# To do
Return every line of the records below that contains the string "icon", reproducing each line unchanged. The match is case-sensitive.
-- START Supplied data --
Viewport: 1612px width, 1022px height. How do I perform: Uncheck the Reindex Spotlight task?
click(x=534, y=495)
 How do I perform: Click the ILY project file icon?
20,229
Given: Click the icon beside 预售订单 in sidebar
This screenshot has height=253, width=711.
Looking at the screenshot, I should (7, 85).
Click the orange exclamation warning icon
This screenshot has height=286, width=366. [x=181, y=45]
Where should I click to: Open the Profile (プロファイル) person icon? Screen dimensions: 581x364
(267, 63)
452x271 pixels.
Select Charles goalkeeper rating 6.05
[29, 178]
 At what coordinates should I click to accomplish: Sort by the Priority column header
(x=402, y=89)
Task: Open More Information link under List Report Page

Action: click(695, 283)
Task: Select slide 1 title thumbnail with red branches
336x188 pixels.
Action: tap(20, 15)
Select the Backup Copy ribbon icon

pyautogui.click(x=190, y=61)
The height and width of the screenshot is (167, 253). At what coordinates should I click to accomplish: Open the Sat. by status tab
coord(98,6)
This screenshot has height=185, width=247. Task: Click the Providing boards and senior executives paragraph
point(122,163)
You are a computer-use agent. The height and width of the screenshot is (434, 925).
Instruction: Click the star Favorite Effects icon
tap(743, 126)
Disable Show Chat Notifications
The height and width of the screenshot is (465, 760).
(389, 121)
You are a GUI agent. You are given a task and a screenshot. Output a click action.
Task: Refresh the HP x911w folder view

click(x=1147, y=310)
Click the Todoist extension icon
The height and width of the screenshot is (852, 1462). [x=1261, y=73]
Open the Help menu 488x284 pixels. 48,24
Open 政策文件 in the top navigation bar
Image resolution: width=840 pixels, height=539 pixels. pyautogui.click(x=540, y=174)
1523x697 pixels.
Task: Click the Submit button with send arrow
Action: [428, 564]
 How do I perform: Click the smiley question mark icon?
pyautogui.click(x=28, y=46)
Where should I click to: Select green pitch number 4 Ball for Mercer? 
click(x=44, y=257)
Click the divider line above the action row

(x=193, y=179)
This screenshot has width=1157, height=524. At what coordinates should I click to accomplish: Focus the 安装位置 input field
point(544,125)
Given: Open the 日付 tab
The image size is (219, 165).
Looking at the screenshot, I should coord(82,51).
-- END Supplied data --
# Answer
 How do I perform: Click the ILY project file icon?
Given: Click the icon beside 预售订单 in sidebar
Click the orange exclamation warning icon
Where should I click to: Open the Profile (プロファイル) person icon? Screen dimensions: 581x364
Select the Backup Copy ribbon icon
Instruction: Click the star Favorite Effects icon
Click the Todoist extension icon
 How do I perform: Click the smiley question mark icon?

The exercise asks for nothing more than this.